(OPDRACHT 1)
Neem alsjeblieft de regels van de records ongewijzigd over, van de regel met "Toggle the bookmark star in the address bar" tot en met het einde van de records.

(TE LEZEN TEKST)
☆ ☆ ☆

ECLI:NL:GHSHE:2022:1656

Gerechtshof 's-Hertogenbosch

Datum uitspraak
24 mei 2022
Publicatiedatum
24 mei 2022
Zaaknummer
200.296.225_01
Instantie
Gerechtshof 's-Hertogenbosch
Type
Uitspraak
Rechtsgebied
Civiel recht; Verbintenissenrecht
Procedures
  • Hoger beroep
Vindplaatsen
  • Rechtspraak.nl
AI samenvatting door LexboostAutomatisch gegenereerd

Incident ex artikelen 351 en 235 Rv in hoger beroep van een vordering tot betaling en schorsing van de tenuitvoerlegging

In deze zaak heeft het Gerechtshof 's-Hertogenbosch op 24 mei 2022 uitspraak gedaan in een incident dat was ingeleid door [appellant] in het kader van een hoger beroep tegen een vonnis van de kantonrechter van de rechtbank Oost-Brabant. [appellant] was in verzet gekomen tegen een verstekvonnis dat hem had veroordeeld tot betaling van een factuur aan Maatschap [L] c.s. Advocaten, hierna te noemen [geïntimeerde]. De vordering van [geïntimeerde] was gebaseerd op een onbetaalde factuur van € 3.591,28, die voortkwam uit een negatief cassatieadvies dat [geïntimeerde] had uitgebracht aan ICCS BV, waarvan [appellant] de bestuurder is. Het hof heeft in het incident de vorderingen van [appellant] tot schorsing van de tenuitvoerlegging van het vonnis in verzet en tot zekerheidstelling afgewezen. Het hof overwoog dat [geïntimeerde] een gerechtvaardigd belang heeft bij de uitvoerbaarheid van het vonnis, terwijl [appellant] niet voldoende heeft aangetoond dat hij al aan de veroordeling had voldaan. De beslissing over de proceskosten is aangehouden tot de eindbeslissing in de hoofdzaak. De zaak staat op de rol voor het overleggen van een kopie van het procesdossier.

☆ ☆ ☆

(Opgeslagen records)
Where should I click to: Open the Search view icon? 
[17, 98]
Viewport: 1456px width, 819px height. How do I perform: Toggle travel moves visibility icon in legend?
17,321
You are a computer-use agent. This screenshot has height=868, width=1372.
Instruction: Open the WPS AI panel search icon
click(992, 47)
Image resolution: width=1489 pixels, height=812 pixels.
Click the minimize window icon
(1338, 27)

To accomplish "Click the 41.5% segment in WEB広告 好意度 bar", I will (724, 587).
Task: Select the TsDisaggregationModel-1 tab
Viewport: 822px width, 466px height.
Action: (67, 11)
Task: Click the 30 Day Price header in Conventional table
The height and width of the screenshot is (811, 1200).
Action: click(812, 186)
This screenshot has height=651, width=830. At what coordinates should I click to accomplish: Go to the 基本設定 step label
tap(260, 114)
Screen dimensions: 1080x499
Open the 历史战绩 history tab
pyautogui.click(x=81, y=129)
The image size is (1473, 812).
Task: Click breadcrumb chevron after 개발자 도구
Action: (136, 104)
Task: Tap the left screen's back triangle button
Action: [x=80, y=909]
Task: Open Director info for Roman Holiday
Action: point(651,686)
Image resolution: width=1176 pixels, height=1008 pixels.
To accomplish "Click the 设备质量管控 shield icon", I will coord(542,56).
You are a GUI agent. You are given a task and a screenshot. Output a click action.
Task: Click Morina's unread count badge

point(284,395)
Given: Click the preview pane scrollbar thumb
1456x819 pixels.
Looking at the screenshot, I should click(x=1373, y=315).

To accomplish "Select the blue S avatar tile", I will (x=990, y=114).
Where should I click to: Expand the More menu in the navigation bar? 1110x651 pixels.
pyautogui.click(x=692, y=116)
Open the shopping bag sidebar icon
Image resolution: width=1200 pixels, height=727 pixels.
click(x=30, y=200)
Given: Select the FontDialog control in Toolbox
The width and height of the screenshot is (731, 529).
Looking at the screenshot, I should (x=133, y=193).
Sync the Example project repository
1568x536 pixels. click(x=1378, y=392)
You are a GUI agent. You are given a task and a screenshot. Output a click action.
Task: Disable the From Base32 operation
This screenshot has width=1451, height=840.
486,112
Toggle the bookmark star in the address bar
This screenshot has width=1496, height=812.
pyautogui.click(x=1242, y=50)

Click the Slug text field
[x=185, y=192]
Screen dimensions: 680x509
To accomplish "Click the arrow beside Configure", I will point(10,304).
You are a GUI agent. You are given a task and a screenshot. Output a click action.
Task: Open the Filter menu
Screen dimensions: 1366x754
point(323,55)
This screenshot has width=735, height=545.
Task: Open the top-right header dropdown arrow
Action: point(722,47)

☆ ☆ ☆

(OPDRACHT 2)
Op welk bedrag kwam de onbetaalde factuur waarop de vordering in de uitspraak over het hoger beroep gebaseerd was?

(RESULTAAT 1)
Toggle the bookmark star in the address bar
This screenshot has width=1496, height=812.
pyautogui.click(x=1242, y=50)

Click the Slug text field
[x=185, y=192]
Screen dimensions: 680x509
To accomplish "Click the arrow beside Configure", I will point(10,304).
You are a GUI agent. You are given a task and a screenshot. Output a click action.
Task: Open the Filter menu
Screen dimensions: 1366x754
point(323,55)
This screenshot has width=735, height=545.
Task: Open the top-right header dropdown arrow
Action: point(722,47)

(RESULTAAT 2)
€ 3.591,28